Олеся Николаева: «Сванская свадьба. » (Из книги о Грузии)
Наш друг Вахушти Котетишвили был настоящим народным героем Грузии – его все знали! Не потому что он был профессором Тбилисского университета, специалистом по персидской литературе, не потому что он переводил немецких поэтов, а потому что он извлек из-под спуда неведения и вывел, как на свет Божий, на сцену Тбилисской филармонии народных поэтов, живших по разным, подчас совсем далеким уголкам Грузии. Он возродил интерес к неиссякаемому фольклору! На такие чтения собирался весь Тбилиси, а возле телевизоров – практически вся страна. Народная поэзия оказалась таким живым явлением, таким сокровищем грузинского языка и образцом образного мышления, что затмевала поэзию профессиональную!

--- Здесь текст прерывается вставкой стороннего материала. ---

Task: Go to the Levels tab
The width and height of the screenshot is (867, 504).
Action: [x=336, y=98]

Итак, колоритного, громогласного и остроумного Вахушти все знали и любили. Неудивительно, что студенты тбилисского университета, которые сами были родом из Сванетии, пригласили его туда на свою свадьбу. А вместе с ним – и половину Тбилиси. А уж Вахушти позвал и нас.
В пять утра от университета отправлялись специальные автобусы, которые должны были доставить гостей на торжество. И мы с мужем, еле-еле продрав глаза, приехали к месту встречи, где нам сразу поднесли… по рюмке чачи.

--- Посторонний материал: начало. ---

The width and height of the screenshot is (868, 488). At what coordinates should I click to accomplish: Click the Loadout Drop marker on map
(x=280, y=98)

– Мы с утра не пьем, – честно признались мы, – и тем более чачу!
– Пейте, пейте, иначе вы даже дороги не выдержите, не то что свадьбы. Надо вести себя грамотно: начать с прокладочки.
И мы увидели, как седовласые профессорши в очках, ни слова не говоря вопреки, опрокидывают рюмочку. Выпили и мы. Треть автобуса занимали огромные бутыли с вином, ящики с овощами и корзинки с прочей снедью. Честно говоря, мы думали, что все это предназначается для пиршественного стола. Но все оказалось иначе.
Не успели мы выехать за пределы города, как одна из бутылей уже была почата, в куски лаваша завернута трава с сыром и роздана по гостям, а сами гости затянули блаженное грузинское многоголосье.
К Гори запасы начали истощаться, автобус остановился, и пассажиры разбрелись по базару, впуская в легкие ароматный дух, исходивший от созревших полнотелых фруктов, специй и как бы поджаренного солнца.
Возле Зугдиди наш автобус сломался, и мы вновь высыпали на воздух, дивясь богатым особнякам, окруженным фруктовыми садами, чистоте и ухоженности этих мест. Над всеми возвышался Вахушти, который рассказывал предания, сочиненные где-то здесь…
И вдруг двери этих особняков, калитки этих садов стали распахиваться, и оттуда выходить хозяева, которые, выразив свое восхищение Вахушти, наперебой принялись приглашать нас – весь автобус – к себе домой. Спорили, боролись за нас, расхваливали свое вино, свой дом, свои угощенья.
– Вахушти, – восклицали они, – твои гости – это наши гости! Бог посылает нам гостей, позволь ввести их под свой кров!
В результате этой торговли нашли какой-то компромисс, и мы двинулись в ближайшие хоромы через веранду, увешанную разноцветным луком, кукурузой, корольками, чурчхелой и уставленную широкими низкими вазами с золотистыми грушами и светящимися изнутри персиками.
Все женщины в доме (а их всегда там много) забегали, засеменили, вынося в пиалах, на тарелках и на подносах всякие яства. Винный погреб был открыт и черпаки для вина то и дело наполняли кувшины. Тосты потекли одни за другими. Но наконец и автобус был починен, и мы вновь двинулись с путь.
Он пошел в гору – все круче и круче становился подъем, все извилистее и уже дорога, и наш допотопный даже по тем временам автобус почти непрерывно кашлял, чихал, кряхтел, сопел и явно надрывался, пока при попытке взобраться на очередную кручу и вовсе не остановился, издав жалобный и протяжный вопль, разбудивший эхо в горах.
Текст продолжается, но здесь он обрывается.